Practical skills and understandings required to effectively work with open source software and understand the projects that build them. Includes git-based collaboration as well as conceptual understanding of licenses, security, technical and social processes in open source development. Class projects involve working with digital trace data from open source repositories.
Leveraging Text Mining, Natural Language Processing, and Computational Linguistics to address real-world textual data challenges, including document processing, keyword extraction, question answering, translation, summarization, sentiment analysis, search, recommendation, and information extraction. Each week, classes include (a) Theory and Methods for NLP concepts and (b) Lab Tutorials for practical application with Python on multilingual text datasets.

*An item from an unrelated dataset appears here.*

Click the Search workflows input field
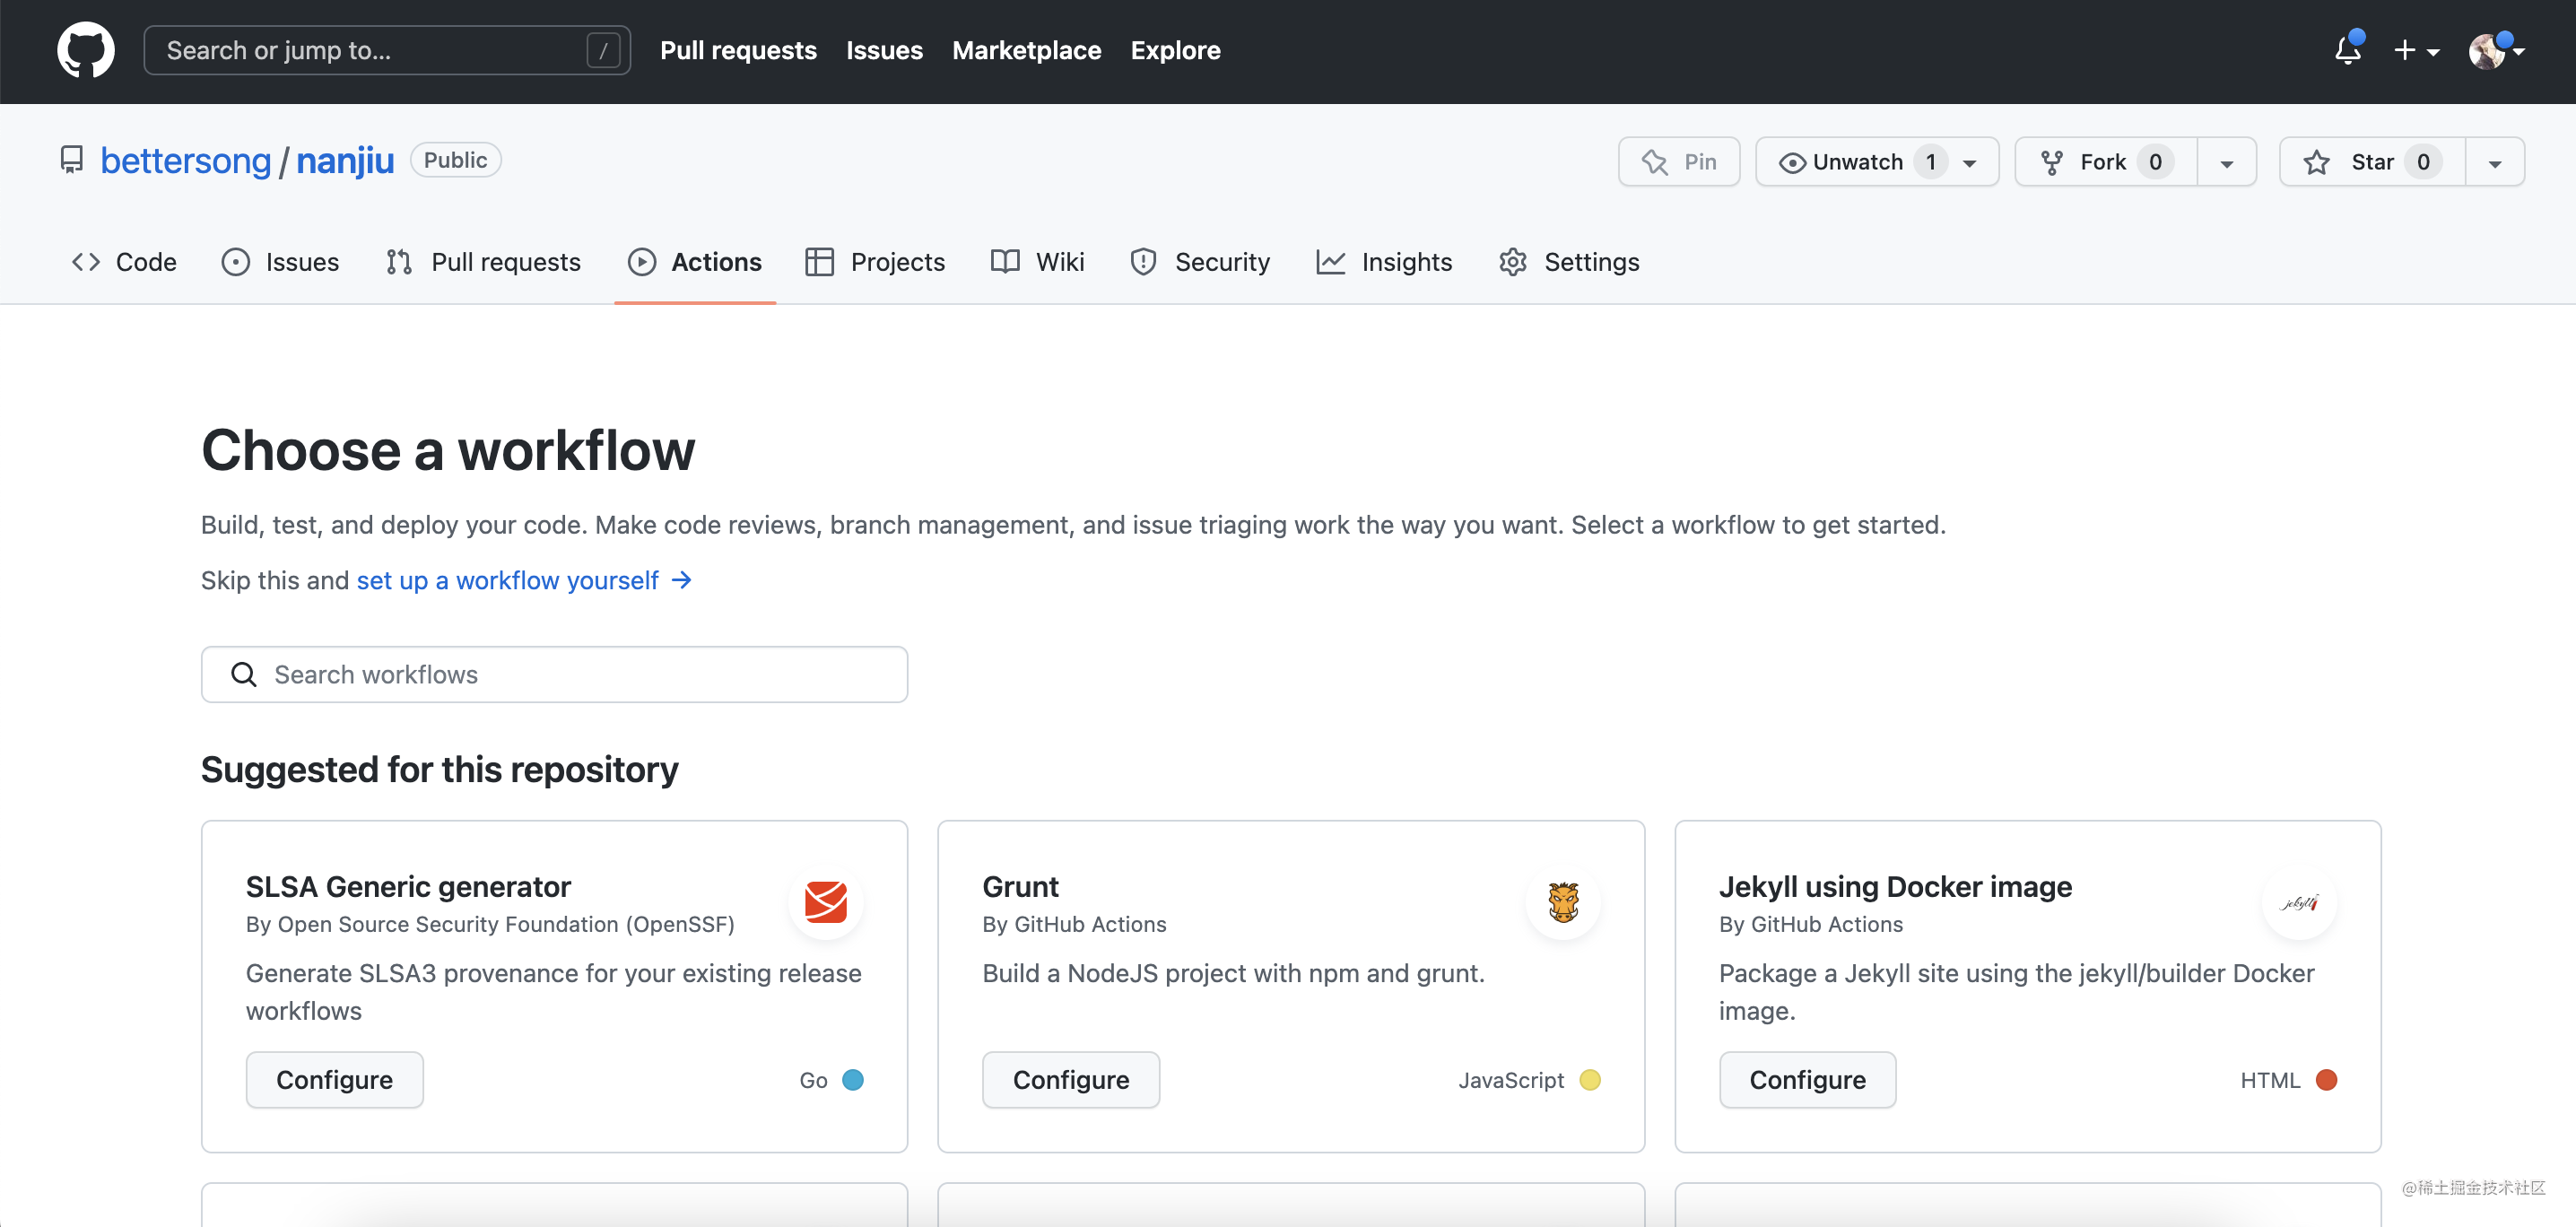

This course starts by discussing broad landscape of epistemological and theoretical perspectives and styles of reasoning and by situating in it quantitative research. It introduces you to the foundational concepts in quantitative research methods, such as causality, conceptualization, operationalization, measurement and sampling. It presents experimental design, survey design, and basic descriptive and inferential (frequentist) statistics, as well as a brief introduction to Bayesian inference and statistics.